LISTED ENTRIES:
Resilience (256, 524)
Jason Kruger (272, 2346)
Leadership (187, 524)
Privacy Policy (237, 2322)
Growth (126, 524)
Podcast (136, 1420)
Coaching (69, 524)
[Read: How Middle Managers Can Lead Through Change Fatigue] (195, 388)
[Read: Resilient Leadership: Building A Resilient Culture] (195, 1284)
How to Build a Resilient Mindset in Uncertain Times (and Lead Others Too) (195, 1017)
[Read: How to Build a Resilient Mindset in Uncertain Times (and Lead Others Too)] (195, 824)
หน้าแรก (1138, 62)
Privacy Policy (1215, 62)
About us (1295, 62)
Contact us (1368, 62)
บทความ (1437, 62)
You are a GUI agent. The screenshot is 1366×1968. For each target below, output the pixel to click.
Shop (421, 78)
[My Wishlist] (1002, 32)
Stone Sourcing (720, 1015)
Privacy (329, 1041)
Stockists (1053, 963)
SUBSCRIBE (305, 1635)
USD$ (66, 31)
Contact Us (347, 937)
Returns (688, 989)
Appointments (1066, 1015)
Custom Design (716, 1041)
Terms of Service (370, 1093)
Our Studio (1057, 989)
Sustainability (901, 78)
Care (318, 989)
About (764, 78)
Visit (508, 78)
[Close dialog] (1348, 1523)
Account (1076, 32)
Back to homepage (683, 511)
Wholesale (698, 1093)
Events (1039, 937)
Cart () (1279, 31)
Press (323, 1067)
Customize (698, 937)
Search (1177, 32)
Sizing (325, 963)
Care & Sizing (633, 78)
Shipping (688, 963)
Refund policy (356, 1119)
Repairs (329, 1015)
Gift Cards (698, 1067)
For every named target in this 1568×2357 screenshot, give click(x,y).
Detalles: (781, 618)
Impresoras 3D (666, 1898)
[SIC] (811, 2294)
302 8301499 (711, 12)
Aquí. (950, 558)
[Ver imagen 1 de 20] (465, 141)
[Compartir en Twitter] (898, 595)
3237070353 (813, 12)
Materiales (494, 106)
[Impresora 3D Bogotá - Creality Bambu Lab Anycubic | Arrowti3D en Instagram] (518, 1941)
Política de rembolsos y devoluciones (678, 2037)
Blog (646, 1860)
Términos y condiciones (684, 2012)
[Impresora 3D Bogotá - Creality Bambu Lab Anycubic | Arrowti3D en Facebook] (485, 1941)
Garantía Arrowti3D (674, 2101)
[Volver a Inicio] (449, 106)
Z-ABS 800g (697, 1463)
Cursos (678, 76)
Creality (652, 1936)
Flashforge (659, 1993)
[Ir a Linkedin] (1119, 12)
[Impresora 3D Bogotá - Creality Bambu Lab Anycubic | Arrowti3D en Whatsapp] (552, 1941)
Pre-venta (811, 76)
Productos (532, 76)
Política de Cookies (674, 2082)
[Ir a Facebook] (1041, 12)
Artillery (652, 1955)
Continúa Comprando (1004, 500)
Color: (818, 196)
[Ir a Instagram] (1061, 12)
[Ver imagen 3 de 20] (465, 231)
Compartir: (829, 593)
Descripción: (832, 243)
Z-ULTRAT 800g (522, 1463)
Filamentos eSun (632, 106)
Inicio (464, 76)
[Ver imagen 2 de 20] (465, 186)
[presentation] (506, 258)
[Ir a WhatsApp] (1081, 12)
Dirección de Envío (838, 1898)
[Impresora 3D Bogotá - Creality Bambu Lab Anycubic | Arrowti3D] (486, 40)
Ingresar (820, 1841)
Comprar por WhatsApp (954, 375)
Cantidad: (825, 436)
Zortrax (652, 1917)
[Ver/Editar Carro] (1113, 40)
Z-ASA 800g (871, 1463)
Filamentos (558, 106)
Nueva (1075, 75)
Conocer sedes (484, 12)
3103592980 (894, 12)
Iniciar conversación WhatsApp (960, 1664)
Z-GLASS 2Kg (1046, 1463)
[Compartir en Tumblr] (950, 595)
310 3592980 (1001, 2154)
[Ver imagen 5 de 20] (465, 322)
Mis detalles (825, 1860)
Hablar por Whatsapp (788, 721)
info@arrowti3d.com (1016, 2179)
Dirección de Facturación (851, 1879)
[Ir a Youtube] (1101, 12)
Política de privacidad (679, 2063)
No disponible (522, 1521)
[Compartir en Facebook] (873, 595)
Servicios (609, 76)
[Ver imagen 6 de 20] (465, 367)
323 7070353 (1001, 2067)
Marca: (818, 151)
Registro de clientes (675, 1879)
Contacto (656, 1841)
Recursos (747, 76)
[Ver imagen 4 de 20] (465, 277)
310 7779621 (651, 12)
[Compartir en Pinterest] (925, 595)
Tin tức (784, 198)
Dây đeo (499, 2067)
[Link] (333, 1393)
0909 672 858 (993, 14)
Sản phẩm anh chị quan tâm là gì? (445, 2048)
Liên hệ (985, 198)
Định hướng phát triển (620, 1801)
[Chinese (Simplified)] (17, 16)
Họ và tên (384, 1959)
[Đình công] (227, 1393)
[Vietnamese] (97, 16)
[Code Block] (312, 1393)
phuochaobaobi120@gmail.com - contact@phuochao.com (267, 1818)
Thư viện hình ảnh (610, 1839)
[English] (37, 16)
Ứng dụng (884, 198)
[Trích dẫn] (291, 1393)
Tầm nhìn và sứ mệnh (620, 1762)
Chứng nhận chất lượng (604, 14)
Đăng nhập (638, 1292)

EXERCISE BRIEF: An exact reproduction of all the records is required.

TASK SOLUTION:
Resilience (256, 524)
Jason Kruger (272, 2346)
Leadership (187, 524)
Privacy Policy (237, 2322)
Growth (126, 524)
Podcast (136, 1420)
Coaching (69, 524)
[Read: How Middle Managers Can Lead Through Change Fatigue] (195, 388)
[Read: Resilient Leadership: Building A Resilient Culture] (195, 1284)
How to Build a Resilient Mindset in Uncertain Times (and Lead Others Too) (195, 1017)
[Read: How to Build a Resilient Mindset in Uncertain Times (and Lead Others Too)] (195, 824)
หน้าแรก (1138, 62)
Privacy Policy (1215, 62)
About us (1295, 62)
Contact us (1368, 62)
บทความ (1437, 62)
You are a GUI agent. The screenshot is 1366×1968. For each target below, output the pixel to click.
Shop (421, 78)
[My Wishlist] (1002, 32)
Stone Sourcing (720, 1015)
Privacy (329, 1041)
Stockists (1053, 963)
SUBSCRIBE (305, 1635)
USD$ (66, 31)
Contact Us (347, 937)
Returns (688, 989)
Appointments (1066, 1015)
Custom Design (716, 1041)
Terms of Service (370, 1093)
Our Studio (1057, 989)
Sustainability (901, 78)
Care (318, 989)
About (764, 78)
Visit (508, 78)
[Close dialog] (1348, 1523)
Account (1076, 32)
Back to homepage (683, 511)
Wholesale (698, 1093)
Events (1039, 937)
Cart () (1279, 31)
Press (323, 1067)
Customize (698, 937)
Search (1177, 32)
Sizing (325, 963)
Care & Sizing (633, 78)
Shipping (688, 963)
Refund policy (356, 1119)
Repairs (329, 1015)
Gift Cards (698, 1067)
For every named target in this 1568×2357 screenshot, give click(x,y).
Detalles: (781, 618)
Impresoras 3D (666, 1898)
[SIC] (811, 2294)
302 8301499 (711, 12)
Aquí. (950, 558)
[Ver imagen 1 de 20] (465, 141)
[Compartir en Twitter] (898, 595)
3237070353 (813, 12)
Materiales (494, 106)
[Impresora 3D Bogotá - Creality Bambu Lab Anycubic | Arrowti3D en Instagram] (518, 1941)
Política de rembolsos y devoluciones (678, 2037)
Blog (646, 1860)
Términos y condiciones (684, 2012)
[Impresora 3D Bogotá - Creality Bambu Lab Anycubic | Arrowti3D en Facebook] (485, 1941)
Garantía Arrowti3D (674, 2101)
[Volver a Inicio] (449, 106)
Z-ABS 800g (697, 1463)
Cursos (678, 76)
Creality (652, 1936)
Flashforge (659, 1993)
[Ir a Linkedin] (1119, 12)
[Impresora 3D Bogotá - Creality Bambu Lab Anycubic | Arrowti3D en Whatsapp] (552, 1941)
Pre-venta (811, 76)
Productos (532, 76)
Política de Cookies (674, 2082)
[Ir a Facebook] (1041, 12)
Artillery (652, 1955)
Continúa Comprando (1004, 500)
Color: (818, 196)
[Ir a Instagram] (1061, 12)
[Ver imagen 3 de 20] (465, 231)
Compartir: (829, 593)
Descripción: (832, 243)
Z-ULTRAT 800g (522, 1463)
Filamentos eSun (632, 106)
Inicio (464, 76)
[Ver imagen 2 de 20] (465, 186)
[presentation] (506, 258)
[Ir a WhatsApp] (1081, 12)
Dirección de Envío (838, 1898)
[Impresora 3D Bogotá - Creality Bambu Lab Anycubic | Arrowti3D] (486, 40)
Ingresar (820, 1841)
Comprar por WhatsApp (954, 375)
Cantidad: (825, 436)
Zortrax (652, 1917)
[Ver/Editar Carro] (1113, 40)
Z-ASA 800g (871, 1463)
Filamentos (558, 106)
Nueva (1075, 75)
Conocer sedes (484, 12)
3103592980 (894, 12)
Iniciar conversación WhatsApp (960, 1664)
Z-GLASS 2Kg (1046, 1463)
[Compartir en Tumblr] (950, 595)
310 3592980 (1001, 2154)
[Ver imagen 5 de 20] (465, 322)
Mis detalles (825, 1860)
Hablar por Whatsapp (788, 721)
info@arrowti3d.com (1016, 2179)
Dirección de Facturación (851, 1879)
[Ir a Youtube] (1101, 12)
Política de privacidad (679, 2063)
No disponible (522, 1521)
[Compartir en Facebook] (873, 595)
Servicios (609, 76)
[Ver imagen 6 de 20] (465, 367)
323 7070353 (1001, 2067)
Marca: (818, 151)
Registro de clientes (675, 1879)
Contacto (656, 1841)
Recursos (747, 76)
[Ver imagen 4 de 20] (465, 277)
310 7779621 (651, 12)
[Compartir en Pinterest] (925, 595)
Tin tức (784, 198)
Dây đeo (499, 2067)
[Link] (333, 1393)
0909 672 858 (993, 14)
Sản phẩm anh chị quan tâm là gì? (445, 2048)
Liên hệ (985, 198)
Định hướng phát triển (620, 1801)
[Chinese (Simplified)] (17, 16)
Họ và tên (384, 1959)
[Đình công] (227, 1393)
[Vietnamese] (97, 16)
[Code Block] (312, 1393)
phuochaobaobi120@gmail.com - contact@phuochao.com (267, 1818)
Thư viện hình ảnh (610, 1839)
[English] (37, 16)
Ứng dụng (884, 198)
[Trích dẫn] (291, 1393)
Tầm nhìn và sứ mệnh (620, 1762)
Chứng nhận chất lượng (604, 14)
Đăng nhập (638, 1292)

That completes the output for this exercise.